# [Stated exercise]
Answer these questions from the account of Vicksburg in 1866.
1. For which magazine was Dennett a special correspondent?
2. In which city is the headquarters of the Freedmen's Bureau for Mississippi?
3. In what town had Dr. Lacy started a school, and how many times was he shot at?

# [Passage given]
(begin)

Journalist John Richard Dennett's (1838–1874) eyewitness account of political and racial attitudes in Vicksburg, Mississippi, in 1866 suggests how “unreconstructed” many Southerners remained and how national questions—such as Johnson's veto of the Freedmen's Bureau Bill—preoccupied them. Dennett, a Harvard graduate and special correspondent for a newly launched magazine,
The Nation
, covered much the same landscape as Schurz and reached much the same discouraging conclusions. The recently defeated Confederates considered the North their “wanton oppressor.”

The headquarters of the Freedmen's Bureau for Mississippi is at Vicksburg. It is chiefly busied with a general supervision of the affairs of the colored people, and occupies itself with details only when its interference is necessary. The examination and approval of contracts is not a part of its work, and the relations between employer and employed are controlled, in the first instance at least, by the civil authorities. Through its subordinate officials, its influence is extended to every part of the State, and, as might be expected, it is not a popular institution. Every sub-assistant commissioner, the Assistant Commissioner informs me, needs military force within call to sustain him. The freedmen are working very well, and are receiving good treatment; their labor being in great demand, it commands very good prices, and the planter finds it to his interest to use his laborers well. It is not from the oppressive acts of individuals, therefore, that the Negroes suffer most injustice, but from the spirit in which the civil authorities enforce the laws. Under the provisions of the vagrant law, for example, a white man as well as a Negro might be arrested; but in practice it is found that while honest and industrious Negroes are often arrested and punished, there is no arrest of notoriously idle and worthless white men. For this state of things the spirit of public opinion is responsible; and because this state of things exists the Bureau is a necessity. The hostility to schools for the Negroes is very general, and often very bitter and dangerous. In the middle of February a Dr. Lacy, an old man who had started a school in Okolona, was four times shot at as he walked in the street for no other reason than that he was a teacher of Negroes.

(end)

# [Entries supplied]
(begin)

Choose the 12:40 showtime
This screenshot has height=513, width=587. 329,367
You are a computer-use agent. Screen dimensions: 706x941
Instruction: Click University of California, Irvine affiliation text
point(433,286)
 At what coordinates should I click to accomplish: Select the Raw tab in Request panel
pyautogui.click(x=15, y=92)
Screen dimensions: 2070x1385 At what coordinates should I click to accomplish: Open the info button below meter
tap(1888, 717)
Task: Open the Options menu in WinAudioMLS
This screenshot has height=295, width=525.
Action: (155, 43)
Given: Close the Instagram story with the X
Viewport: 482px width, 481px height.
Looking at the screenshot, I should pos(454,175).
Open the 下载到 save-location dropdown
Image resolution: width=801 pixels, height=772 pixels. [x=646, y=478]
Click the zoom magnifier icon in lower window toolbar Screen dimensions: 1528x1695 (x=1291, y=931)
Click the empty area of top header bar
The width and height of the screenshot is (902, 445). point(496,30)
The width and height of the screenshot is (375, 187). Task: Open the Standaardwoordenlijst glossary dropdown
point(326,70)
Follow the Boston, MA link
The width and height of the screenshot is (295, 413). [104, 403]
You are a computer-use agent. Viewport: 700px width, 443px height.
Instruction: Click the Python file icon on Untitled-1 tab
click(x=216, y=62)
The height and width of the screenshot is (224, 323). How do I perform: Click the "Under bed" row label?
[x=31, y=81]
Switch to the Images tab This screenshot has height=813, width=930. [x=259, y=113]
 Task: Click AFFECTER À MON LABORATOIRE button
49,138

(end)

# [Written solution]
1. The Nation
2. Vicksburg
3. Okolona; four times